Reporting from the Gulf Coast

by Catherine Schmitt

A few months ago I wrote a story (with Heather Deese) about potential effects of the Deepwater Horizon disaster on the Gulf of Maine. One of the reasons why I wrote this story was to remind people that the seas and gulfs of the world are one big ocean. That’s why Earth is called The Blue Planet. The oceans are connected by currents and jet streams, and the birds, fish, and mammals who travel between them.

But what happens in the Gulf is important for reasons besides how our own backyard or favorite fish might be affected. People who live in the coastal communities of Texas, Louisiana, Mississippi, Alabama, and the Florida Panhandle rely heavily on just a few industries: petroleum, seafood, tourism. This portrait is not so different in Maine. We share their vulnerabilities, and we need to pay attention to their experiences and support them as they continue to recover and rebuild from multiple disasters.

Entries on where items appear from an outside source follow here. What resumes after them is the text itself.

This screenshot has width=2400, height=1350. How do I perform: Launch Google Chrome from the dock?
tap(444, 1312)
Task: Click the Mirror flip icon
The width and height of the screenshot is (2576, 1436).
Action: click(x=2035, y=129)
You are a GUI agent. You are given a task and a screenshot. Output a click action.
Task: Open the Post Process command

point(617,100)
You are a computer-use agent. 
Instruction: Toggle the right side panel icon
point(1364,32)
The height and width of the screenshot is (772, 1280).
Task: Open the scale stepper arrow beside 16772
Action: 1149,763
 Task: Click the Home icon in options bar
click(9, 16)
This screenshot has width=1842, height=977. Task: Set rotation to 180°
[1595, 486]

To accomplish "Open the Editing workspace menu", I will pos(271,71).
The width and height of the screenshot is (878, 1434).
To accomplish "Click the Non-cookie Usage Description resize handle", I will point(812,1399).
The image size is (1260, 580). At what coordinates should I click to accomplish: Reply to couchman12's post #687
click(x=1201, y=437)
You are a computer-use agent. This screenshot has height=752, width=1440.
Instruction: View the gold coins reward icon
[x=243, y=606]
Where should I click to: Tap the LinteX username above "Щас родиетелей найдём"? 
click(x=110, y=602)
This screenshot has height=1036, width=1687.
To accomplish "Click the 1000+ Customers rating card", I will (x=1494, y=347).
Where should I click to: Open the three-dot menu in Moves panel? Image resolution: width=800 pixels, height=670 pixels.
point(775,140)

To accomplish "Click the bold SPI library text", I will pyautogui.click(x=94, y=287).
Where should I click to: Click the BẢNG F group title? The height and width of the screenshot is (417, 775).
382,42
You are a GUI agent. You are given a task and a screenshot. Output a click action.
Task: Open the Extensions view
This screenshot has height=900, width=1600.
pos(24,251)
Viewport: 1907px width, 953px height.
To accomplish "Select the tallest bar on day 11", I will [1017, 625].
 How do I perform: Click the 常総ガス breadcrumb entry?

If there’s one thing I’ve learned so far, its that I can’t write about the oil disaster without writing about hurricanes, because the Deepwater Horizon explosion and resulting gusher that poured five million barrels of oil into the Gulf of Mexico hit an already injured coast, and so the response and reaction to yet another catastrophe is different, as the first influences the second. Scientists might call it a trophic cascade, in which changes at one level of organization ripple through an entire web. Catastrophes cascade, and people live on.

I think this story continues to have significance and relevance outside of the Gulf Coast, and I plan to do some reporting on the issue in this blog space while I’m in New Orleans for Sea Grant Week, the biennial gathering of the Sea Grant Network.